*ЧТО СДЕЛАТЬ*:
[1] Проверьте по тексту о Хемингуэе и Сент-Экзюпери, верны ли утверждения: (a) Мату Хари расстреляли ещё до прибытия Хемингуэя в Европу; (b) африканская жена Хемингуэя Деббе происходила из племени масаи; (c) автор уже лет сорок любит Маленького принца. На каждое ответьте «да» или «нет» и дословно приведите решающие слова текста.
[2] Перепишите без изменений часть текста о Хемингуэе и Сент-Экзюпери от слов «А бедный старый» до слов «с бессмертными фантомами.».

*ПРЕДЛАГАЕМЫЙ ТЕКСТ*:
☆ ☆ ☆ ☆ ☆ ☆ ☆

Адриана Иванчич («Рената»): «Вначале мне было немного скучно с этим куда более старым, чем я, и многоопытным человеком…
У меня как раз в этот день было назначено свидание с одним кубинским юношей, в которого я была влюблена, но я сразу поняла, что для Папы очень важно, чтобы я посмотрела на океан вместе с ним…»
А бедный старый Папа пишет ей так, словно они и впрямь любят друг друга бессмертной любовью: о тебе и обо мне будут вспоминать еще много столетий…
Наши тайны и грезы, открытые равнодушному, а то и завистливому взгляду, всегда делают нас смешными. Но Хемингуэй еще и приукрашивал свою и без того исключительную бывалость мальчишескими россказнями. То он «оттрахал» Мату Хари, расстрелянную до его прибытия в Европу, то у него обнаружилась в Африке чернокожая жена Деббе из племени вакамба, семейству которой он подарил стадо коз…
Но хватит созерцать наготу Папы своего, ибо он задал себе такую планку, которой не мог соответствовать ни он сам, и никто другой.
Хемингуэй был человеком редкостного мужества и благородства, и все-таки только человеком. Всего лишь смертным, кому не по силам соперничать с бессмертными фантомами.
Даже если это его собственные фантомы.
А куда будет дрейфовать Хемингуэй у следующего поколения, сказать трудно. Спрос на гордое бегство от жизненных трудностей останется всегда, но почти наверняка хемингуэевские вечные поиски опасной экзотики будут сброшены как чересчур обременительный балласт.
По роду работы мне иногда приходится читать молодых прозаиков уже и постдовлатовского, «еще более» потерянного поколения – от джентльменского набора «друг, любимая, кружка рома» у многих осталась одна только кружка, – подружка же в любой миг может наставить рога на пару с другом. Хемингуэй для этого поколения уже выглядит каким-то Максимом Горьким.
А может быть, и Фенимором Купером, воспевшим вымирающих могикан.
Великий граф и маленький принц
Граф Антуан де Сент-Экзюпери был гуманист. Но гуманизм парящего над облаками романтика бывал и весьма высокомерным по отношению к неодухотворенной «человеческой глине»: «Меня мучит не вид нищеты, – в конце концов люди свыкаются с нищетой, как свыкаются с бездельем. На Востоке многие поколения живут в грязи и отнюдь не чувствуют себя несчастными. Того, что меня мучит, не излечить бесплатным супом для бедняков. Мучительно не уродство этой бесформенной, измятой человеческой глины. Но в каждом из этих людей, быть может, убит Моцарт».
Однако, как и подобает истинному аристократу, этот небожитель был готов в угоду духу, идеалу, грезе не пощадить и собственной «глины» – вся его жизнь была наполнена риском, и даже смерть его оказалась словно нарочно задуманной для того главного, что способен после себя оставить смертный, – для легенды. Исчезнуть в океане – это куда прекраснее, чем взлететь на звезду, как это сделал Маленький принц, которого я тщетно пытаюсь полюбить вот уже лет сорок.

☆ ☆ ☆ ☆ ☆ ☆ ☆

*ИСХОДНЫЕ ДАННЫЕ*:
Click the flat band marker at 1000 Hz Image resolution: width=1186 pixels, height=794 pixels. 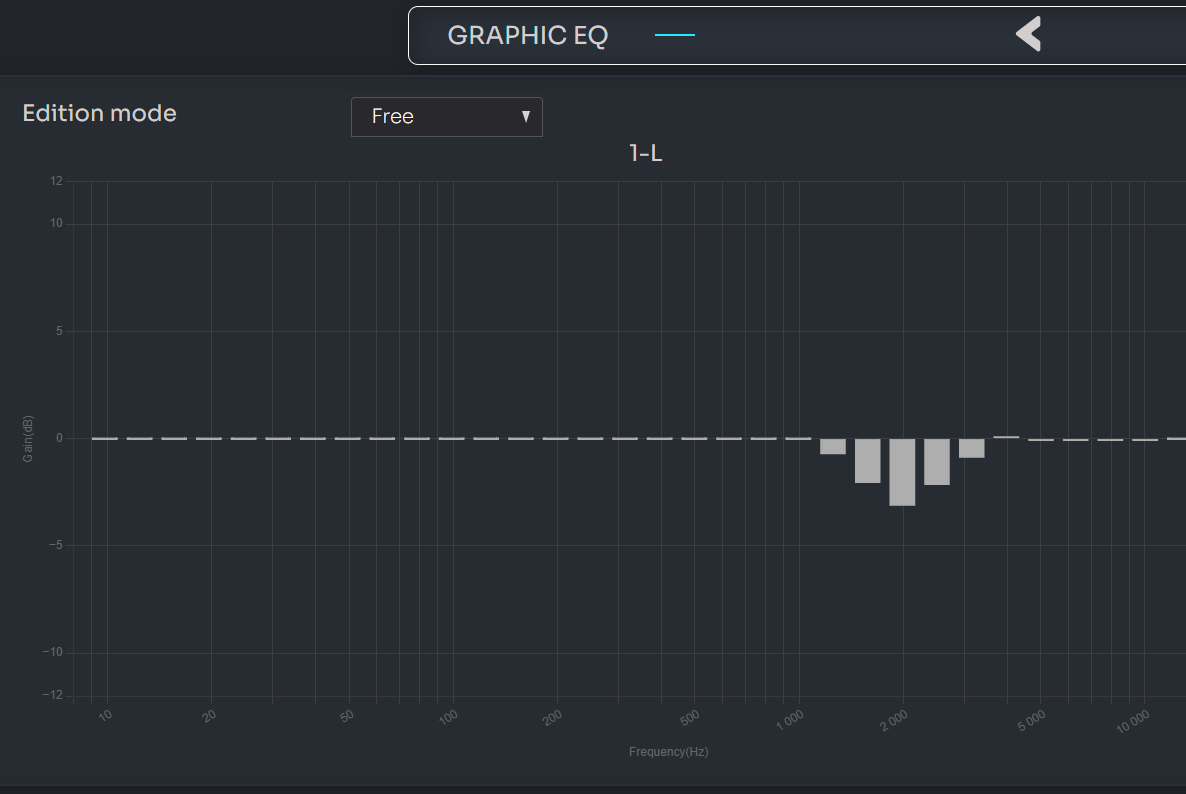(798, 438)
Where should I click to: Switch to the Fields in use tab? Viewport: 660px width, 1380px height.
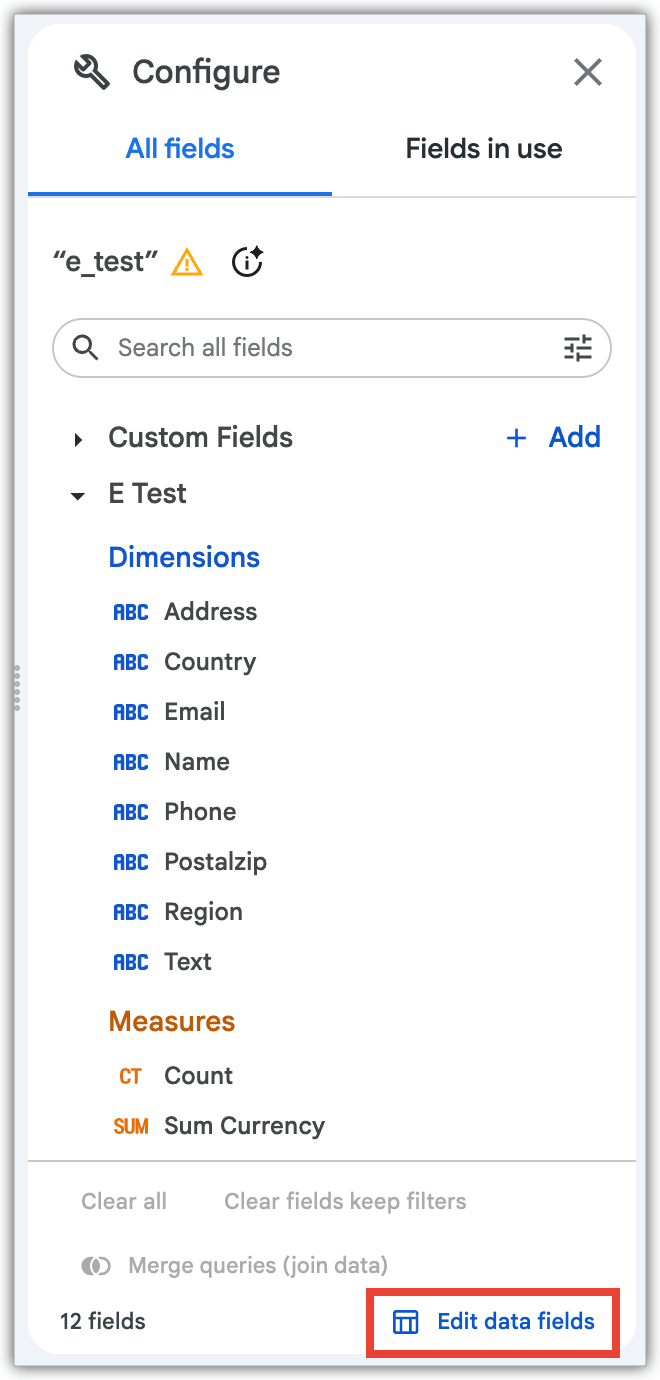coord(484,149)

☆ ☆ ☆ ☆ ☆ ☆ ☆

*ОТВЕТЫ ПО ПОРЯДКУ*:
[1]
(a) Да: «Мату Хари, расстрелянную до его прибытия в Европу».
(b) Нет: «чернокожая жена Деббе из племени вакамба».
(c) Нет: «которого я тщетно пытаюсь полюбить вот уже лет сорок».

[2]
А бедный старый Папа пишет ей так, словно они и впрямь любят друг друга бессмертной любовью: о тебе и обо мне будут вспоминать еще много столетий…
Наши тайны и грезы, открытые равнодушному, а то и завистливому взгляду, всегда делают нас смешными. Но Хемингуэй еще и приукрашивал свою и без того исключительную бывалость мальчишескими россказнями. То он «оттрахал» Мату Хари, расстрелянную до его прибытия в Европу, то у него обнаружилась в Африке чернокожая жена Деббе из племени вакамба, семейству которой он подарил стадо коз…
Но хватит созерцать наготу Папы своего, ибо он задал себе такую планку, которой не мог соответствовать ни он сам, и никто другой.
Хемингуэй был человеком редкостного мужества и благородства, и все-таки только человеком. Всего лишь смертным, кому не по силам соперничать с бессмертными фантомами.